The paper was a review article by Slavin and Green, published by the British Nutrition Foundation, entitled "Dietary fibre and satiety." The first, and one of the best things about it, was that they provided a table with examples of foods of different fibre content. Some examples:
- High fibre: kidney beans, baked beans, and most bran products (Raisin bran, corn bran, bran buds)
- Decent fibre: the skin of most tree fruits, lentils, veggies like broccoli, carrots, brussels sprouts, and corn
- Low fibre: bread, rice, pasta, (and here are the real surprising ones) lettuce, bell pepper, asparagus, green beans, celery (I would've thought celery especially was high in fibre, since you can see/feel the strings in every bite)

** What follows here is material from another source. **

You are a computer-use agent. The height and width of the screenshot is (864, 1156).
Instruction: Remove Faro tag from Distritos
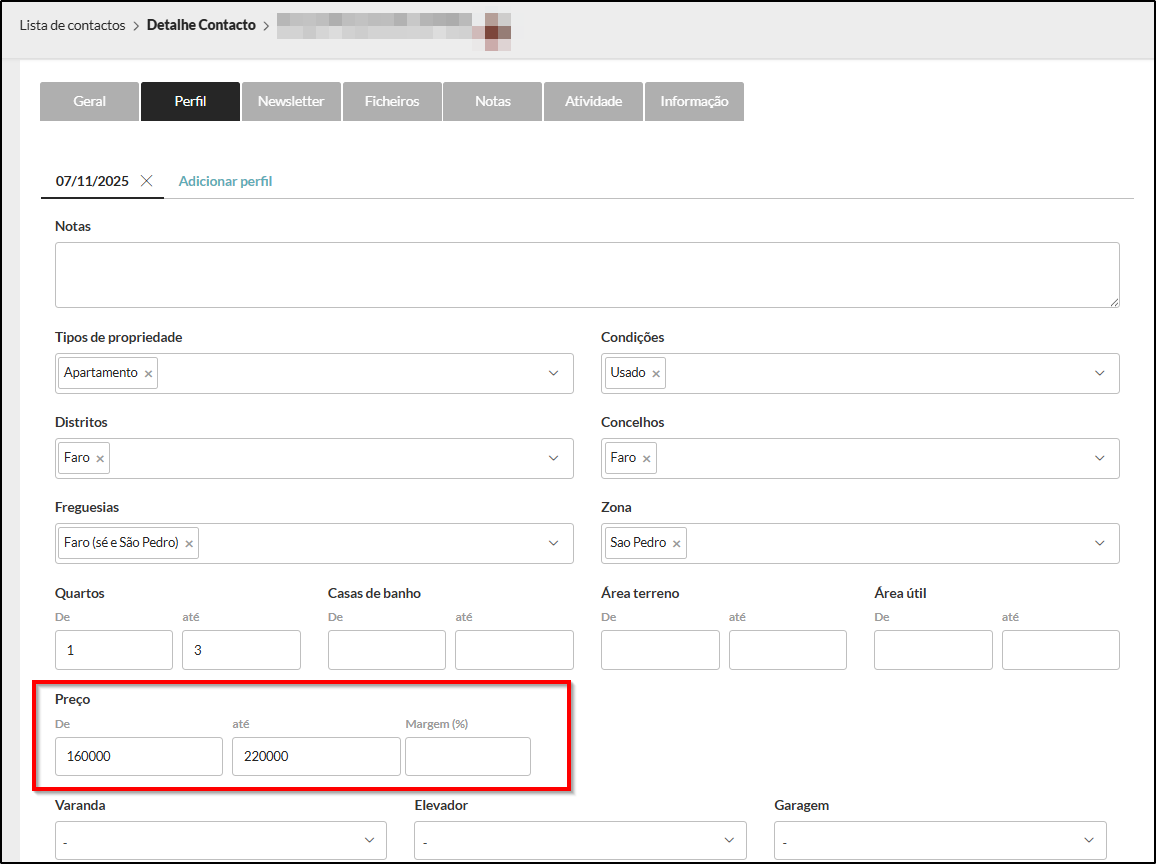pos(100,459)
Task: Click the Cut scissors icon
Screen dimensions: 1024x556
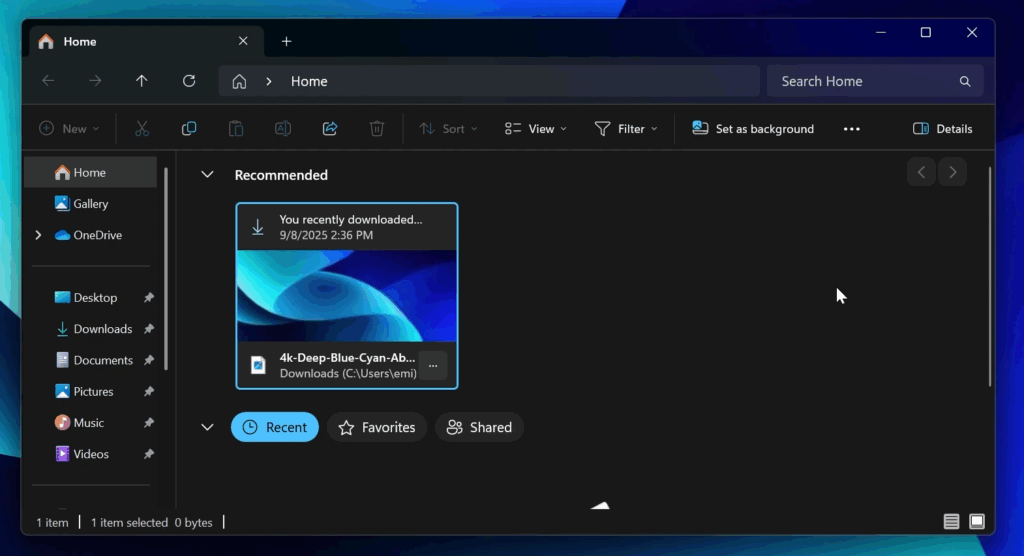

- providing bulk, therefor reducing caloric intake
- prolonging chewing, which increases saliva and gastric juices, and therefor expands the stomach more to make you feel full
- reduce the absorption of food (and therefore calories) in the small intestine
Here's what I'm going to run with for now, for myself and immediate use with the people I work with: how much fibre is in my diet currently? How can I increase it? If i increase it, do I start meeting my goals? If yes, hooray! I'm done. If not, it'll be back to the research to find something else besides fibre to start chipping away at my hunger.
Article reference:
Slavin, J, & Green, H. (2007) Dietary fibre and satiety. Nutrition Bulletin, 32(suppl 1), 32-42.